*** Opening of RECORDS SHOWN ***

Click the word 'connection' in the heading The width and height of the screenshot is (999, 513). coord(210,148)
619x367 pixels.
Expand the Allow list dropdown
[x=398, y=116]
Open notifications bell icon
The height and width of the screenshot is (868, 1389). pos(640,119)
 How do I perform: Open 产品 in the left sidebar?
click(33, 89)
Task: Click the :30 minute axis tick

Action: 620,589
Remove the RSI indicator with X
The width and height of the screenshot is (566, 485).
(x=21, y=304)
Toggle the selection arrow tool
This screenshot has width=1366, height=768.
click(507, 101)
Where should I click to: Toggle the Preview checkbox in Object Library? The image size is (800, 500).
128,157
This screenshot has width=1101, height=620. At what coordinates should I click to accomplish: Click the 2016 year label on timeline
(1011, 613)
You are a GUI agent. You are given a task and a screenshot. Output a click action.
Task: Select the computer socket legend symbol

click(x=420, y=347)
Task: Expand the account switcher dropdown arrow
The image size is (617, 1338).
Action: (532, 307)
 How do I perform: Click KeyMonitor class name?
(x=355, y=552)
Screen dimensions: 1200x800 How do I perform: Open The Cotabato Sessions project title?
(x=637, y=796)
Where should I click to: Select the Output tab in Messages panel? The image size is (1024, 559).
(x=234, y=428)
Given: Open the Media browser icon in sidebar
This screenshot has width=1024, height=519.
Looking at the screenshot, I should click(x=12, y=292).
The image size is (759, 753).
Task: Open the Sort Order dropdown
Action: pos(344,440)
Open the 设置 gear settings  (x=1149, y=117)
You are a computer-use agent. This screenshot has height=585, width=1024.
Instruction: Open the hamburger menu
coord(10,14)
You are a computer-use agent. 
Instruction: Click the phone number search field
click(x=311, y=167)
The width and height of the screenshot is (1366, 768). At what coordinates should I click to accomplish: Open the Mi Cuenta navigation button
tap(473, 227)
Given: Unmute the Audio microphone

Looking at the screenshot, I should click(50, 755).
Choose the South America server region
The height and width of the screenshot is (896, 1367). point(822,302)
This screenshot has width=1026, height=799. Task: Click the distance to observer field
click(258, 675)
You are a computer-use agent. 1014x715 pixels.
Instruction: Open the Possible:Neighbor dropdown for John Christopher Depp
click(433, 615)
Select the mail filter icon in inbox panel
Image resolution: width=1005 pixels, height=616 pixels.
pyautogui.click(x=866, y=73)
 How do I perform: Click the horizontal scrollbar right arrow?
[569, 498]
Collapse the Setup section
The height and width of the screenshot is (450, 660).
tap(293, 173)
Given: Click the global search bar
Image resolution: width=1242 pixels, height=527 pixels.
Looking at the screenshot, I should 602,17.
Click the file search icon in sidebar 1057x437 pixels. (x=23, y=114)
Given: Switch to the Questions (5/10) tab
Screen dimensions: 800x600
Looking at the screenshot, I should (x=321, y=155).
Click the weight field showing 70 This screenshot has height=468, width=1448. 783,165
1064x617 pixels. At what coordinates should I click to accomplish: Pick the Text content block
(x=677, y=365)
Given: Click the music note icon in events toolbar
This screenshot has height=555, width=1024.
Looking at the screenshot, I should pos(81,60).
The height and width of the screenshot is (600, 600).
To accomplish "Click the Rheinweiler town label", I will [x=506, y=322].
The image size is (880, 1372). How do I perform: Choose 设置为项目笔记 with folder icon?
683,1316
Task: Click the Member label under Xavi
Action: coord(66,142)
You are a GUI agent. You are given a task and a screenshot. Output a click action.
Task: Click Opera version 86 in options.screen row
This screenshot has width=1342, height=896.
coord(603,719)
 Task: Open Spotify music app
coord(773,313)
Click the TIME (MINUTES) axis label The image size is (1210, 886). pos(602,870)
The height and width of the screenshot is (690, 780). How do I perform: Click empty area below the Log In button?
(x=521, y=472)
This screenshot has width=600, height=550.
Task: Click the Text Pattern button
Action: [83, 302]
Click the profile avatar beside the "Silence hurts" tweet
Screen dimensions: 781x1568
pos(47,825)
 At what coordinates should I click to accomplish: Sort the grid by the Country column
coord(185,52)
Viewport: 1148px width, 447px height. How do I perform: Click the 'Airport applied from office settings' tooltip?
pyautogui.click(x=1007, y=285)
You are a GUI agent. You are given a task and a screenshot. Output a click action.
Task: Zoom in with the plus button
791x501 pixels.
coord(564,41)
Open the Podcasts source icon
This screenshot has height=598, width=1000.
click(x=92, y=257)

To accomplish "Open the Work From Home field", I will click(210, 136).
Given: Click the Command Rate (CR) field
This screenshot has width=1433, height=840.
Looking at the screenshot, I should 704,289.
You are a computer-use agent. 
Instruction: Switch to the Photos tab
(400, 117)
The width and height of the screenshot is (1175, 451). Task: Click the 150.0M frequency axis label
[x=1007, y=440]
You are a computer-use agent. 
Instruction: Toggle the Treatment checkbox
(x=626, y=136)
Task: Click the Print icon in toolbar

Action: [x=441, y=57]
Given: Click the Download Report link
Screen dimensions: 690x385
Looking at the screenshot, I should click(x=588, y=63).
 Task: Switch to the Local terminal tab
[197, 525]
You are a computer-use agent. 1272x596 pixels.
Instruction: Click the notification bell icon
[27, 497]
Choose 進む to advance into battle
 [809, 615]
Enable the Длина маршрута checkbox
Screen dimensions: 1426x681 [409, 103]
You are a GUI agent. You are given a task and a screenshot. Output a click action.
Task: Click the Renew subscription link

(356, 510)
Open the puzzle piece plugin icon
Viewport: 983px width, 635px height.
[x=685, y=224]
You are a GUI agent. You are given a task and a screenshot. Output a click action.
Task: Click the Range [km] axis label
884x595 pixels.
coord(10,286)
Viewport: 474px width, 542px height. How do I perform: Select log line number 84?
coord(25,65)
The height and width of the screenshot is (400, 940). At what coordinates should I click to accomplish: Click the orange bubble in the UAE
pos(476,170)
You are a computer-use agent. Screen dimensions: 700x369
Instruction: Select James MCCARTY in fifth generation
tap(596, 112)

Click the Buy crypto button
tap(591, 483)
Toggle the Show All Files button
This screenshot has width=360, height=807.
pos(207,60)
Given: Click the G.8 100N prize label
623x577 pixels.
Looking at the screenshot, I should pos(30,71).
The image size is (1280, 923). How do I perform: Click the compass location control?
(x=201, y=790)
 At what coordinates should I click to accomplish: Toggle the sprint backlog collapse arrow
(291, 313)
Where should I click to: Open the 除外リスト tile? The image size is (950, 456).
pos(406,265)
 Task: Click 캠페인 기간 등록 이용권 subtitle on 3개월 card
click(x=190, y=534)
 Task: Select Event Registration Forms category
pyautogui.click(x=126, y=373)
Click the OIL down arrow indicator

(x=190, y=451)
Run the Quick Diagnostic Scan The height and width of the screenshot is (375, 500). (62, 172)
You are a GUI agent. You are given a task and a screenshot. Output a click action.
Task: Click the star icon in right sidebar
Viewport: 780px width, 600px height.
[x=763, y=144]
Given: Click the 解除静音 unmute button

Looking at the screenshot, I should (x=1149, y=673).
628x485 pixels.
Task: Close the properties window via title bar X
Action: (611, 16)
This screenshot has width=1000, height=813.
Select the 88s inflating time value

*** Close of RECORDS SHOWN ***

Copy all lines from the data that hold the word "will".

OUTPUT FOR THIS EXERCISE:
To accomplish "Click the Rheinweiler town label", I will [x=506, y=322].
To accomplish "Open the Work From Home field", I will click(210, 136).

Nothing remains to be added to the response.